Recopiez tel quel le passage des enregistrements ci-dessous qui va de la ligne contenant « Where should I click to: Expand » jusqu'à la ligne contenant « This screenshot has height=1140, width=1960. », ces deux lignes comprises.

^^^^

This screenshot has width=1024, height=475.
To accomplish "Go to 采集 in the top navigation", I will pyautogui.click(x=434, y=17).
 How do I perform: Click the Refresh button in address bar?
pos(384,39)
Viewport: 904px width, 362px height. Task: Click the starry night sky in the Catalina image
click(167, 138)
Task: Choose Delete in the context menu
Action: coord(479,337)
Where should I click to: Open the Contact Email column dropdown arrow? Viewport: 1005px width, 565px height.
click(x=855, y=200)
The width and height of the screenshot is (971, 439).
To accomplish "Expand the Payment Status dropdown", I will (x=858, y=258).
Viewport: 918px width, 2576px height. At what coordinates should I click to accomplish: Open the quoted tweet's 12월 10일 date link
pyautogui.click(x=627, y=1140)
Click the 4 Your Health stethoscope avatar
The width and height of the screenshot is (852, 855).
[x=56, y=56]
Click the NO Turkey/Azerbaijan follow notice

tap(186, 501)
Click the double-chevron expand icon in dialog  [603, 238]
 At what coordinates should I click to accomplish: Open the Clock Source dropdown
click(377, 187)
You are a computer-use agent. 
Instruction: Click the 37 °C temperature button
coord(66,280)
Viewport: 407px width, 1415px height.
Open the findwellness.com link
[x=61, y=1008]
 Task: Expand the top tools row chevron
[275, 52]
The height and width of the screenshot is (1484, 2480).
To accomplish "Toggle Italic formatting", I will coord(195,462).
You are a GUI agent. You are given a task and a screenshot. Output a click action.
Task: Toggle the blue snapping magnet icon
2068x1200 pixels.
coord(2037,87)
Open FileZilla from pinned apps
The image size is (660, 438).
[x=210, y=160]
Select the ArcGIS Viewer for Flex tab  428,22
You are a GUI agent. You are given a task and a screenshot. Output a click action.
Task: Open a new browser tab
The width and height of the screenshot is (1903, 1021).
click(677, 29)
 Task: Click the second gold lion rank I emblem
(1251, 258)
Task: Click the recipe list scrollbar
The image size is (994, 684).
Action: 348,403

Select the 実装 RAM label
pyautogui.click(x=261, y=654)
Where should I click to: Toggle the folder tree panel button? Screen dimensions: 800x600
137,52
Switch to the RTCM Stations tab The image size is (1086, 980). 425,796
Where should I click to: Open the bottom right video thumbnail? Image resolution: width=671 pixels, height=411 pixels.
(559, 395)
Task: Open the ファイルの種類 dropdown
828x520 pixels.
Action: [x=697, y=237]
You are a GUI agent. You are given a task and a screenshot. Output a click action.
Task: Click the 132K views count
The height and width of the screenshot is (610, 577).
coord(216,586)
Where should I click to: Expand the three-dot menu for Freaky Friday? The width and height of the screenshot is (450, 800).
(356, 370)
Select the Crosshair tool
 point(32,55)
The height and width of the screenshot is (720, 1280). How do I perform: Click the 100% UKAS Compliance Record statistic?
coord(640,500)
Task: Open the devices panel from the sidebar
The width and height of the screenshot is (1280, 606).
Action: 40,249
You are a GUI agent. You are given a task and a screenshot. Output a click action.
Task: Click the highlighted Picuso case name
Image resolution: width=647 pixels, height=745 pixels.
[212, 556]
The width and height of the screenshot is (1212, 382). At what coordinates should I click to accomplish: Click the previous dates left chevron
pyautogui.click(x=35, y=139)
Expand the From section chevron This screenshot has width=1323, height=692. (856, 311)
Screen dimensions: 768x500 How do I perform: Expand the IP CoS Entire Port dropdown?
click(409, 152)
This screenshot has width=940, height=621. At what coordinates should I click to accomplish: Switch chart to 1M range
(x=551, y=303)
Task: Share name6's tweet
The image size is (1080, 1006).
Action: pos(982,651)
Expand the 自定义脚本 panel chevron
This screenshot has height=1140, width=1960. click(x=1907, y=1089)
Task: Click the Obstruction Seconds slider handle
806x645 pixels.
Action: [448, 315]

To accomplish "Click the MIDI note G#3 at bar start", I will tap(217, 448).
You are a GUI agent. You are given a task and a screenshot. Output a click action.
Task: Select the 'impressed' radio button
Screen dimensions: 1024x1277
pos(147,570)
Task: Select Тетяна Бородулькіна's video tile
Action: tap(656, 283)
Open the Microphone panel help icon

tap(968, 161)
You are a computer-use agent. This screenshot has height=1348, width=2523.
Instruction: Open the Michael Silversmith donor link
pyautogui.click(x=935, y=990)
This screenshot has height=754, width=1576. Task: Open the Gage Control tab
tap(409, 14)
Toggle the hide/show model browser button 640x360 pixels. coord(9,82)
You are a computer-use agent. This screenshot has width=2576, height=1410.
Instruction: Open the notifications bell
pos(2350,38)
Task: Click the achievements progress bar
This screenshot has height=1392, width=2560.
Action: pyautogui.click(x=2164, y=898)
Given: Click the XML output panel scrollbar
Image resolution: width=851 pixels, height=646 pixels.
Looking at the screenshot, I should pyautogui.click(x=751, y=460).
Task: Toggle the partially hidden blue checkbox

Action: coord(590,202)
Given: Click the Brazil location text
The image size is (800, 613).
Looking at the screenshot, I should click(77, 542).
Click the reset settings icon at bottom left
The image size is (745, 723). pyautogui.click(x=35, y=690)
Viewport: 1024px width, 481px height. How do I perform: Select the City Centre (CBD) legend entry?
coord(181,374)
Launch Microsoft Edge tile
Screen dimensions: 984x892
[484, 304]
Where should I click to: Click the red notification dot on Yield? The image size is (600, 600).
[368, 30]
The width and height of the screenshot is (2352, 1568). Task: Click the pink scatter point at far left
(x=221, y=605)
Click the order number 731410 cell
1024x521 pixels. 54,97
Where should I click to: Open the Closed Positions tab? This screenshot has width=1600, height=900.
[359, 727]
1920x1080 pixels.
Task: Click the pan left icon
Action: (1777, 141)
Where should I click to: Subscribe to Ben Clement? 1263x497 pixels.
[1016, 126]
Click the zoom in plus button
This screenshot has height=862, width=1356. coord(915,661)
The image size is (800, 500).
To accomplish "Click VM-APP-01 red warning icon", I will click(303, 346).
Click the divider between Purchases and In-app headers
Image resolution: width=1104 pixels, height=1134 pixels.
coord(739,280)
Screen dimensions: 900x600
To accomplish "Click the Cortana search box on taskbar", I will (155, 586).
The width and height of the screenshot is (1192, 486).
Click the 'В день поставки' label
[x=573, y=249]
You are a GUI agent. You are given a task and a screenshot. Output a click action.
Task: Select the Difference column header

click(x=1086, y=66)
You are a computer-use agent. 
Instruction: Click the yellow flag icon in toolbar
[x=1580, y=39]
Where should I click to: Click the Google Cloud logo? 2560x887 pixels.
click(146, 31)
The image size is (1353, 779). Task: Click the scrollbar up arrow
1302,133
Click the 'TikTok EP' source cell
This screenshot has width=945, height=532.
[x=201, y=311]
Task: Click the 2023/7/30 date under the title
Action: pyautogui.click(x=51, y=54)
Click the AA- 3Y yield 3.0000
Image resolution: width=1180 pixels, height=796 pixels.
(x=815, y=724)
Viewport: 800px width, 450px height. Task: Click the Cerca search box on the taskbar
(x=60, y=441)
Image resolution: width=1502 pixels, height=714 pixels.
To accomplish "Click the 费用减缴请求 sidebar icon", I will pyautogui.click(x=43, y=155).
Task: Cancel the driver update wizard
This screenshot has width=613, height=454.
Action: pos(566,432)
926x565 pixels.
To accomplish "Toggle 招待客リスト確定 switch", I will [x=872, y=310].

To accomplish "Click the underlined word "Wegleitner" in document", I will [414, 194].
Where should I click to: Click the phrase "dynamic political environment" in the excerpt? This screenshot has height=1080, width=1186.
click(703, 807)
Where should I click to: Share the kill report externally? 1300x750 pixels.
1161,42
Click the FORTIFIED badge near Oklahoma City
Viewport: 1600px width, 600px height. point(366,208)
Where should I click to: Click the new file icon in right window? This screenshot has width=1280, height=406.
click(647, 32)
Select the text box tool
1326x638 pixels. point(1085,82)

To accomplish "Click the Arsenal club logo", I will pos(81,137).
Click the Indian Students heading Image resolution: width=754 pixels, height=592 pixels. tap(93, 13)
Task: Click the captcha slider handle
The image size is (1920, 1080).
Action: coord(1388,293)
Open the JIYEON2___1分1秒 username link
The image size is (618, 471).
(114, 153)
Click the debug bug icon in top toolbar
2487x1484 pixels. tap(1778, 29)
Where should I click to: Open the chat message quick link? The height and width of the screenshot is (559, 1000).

^^^^

Solution complète:
Where should I click to: Expand the three-dot menu for Freaky Friday? The width and height of the screenshot is (450, 800).
(356, 370)
Select the Crosshair tool
 point(32,55)
The height and width of the screenshot is (720, 1280). How do I perform: Click the 100% UKAS Compliance Record statistic?
coord(640,500)
Task: Open the devices panel from the sidebar
The width and height of the screenshot is (1280, 606).
Action: 40,249
You are a GUI agent. You are given a task and a screenshot. Output a click action.
Task: Click the highlighted Picuso case name
Image resolution: width=647 pixels, height=745 pixels.
[212, 556]
The width and height of the screenshot is (1212, 382). At what coordinates should I click to accomplish: Click the previous dates left chevron
pyautogui.click(x=35, y=139)
Expand the From section chevron This screenshot has width=1323, height=692. (856, 311)
Screen dimensions: 768x500 How do I perform: Expand the IP CoS Entire Port dropdown?
click(409, 152)
This screenshot has width=940, height=621. At what coordinates should I click to accomplish: Switch chart to 1M range
(x=551, y=303)
Task: Share name6's tweet
The image size is (1080, 1006).
Action: pos(982,651)
Expand the 自定义脚本 panel chevron
This screenshot has height=1140, width=1960. click(x=1907, y=1089)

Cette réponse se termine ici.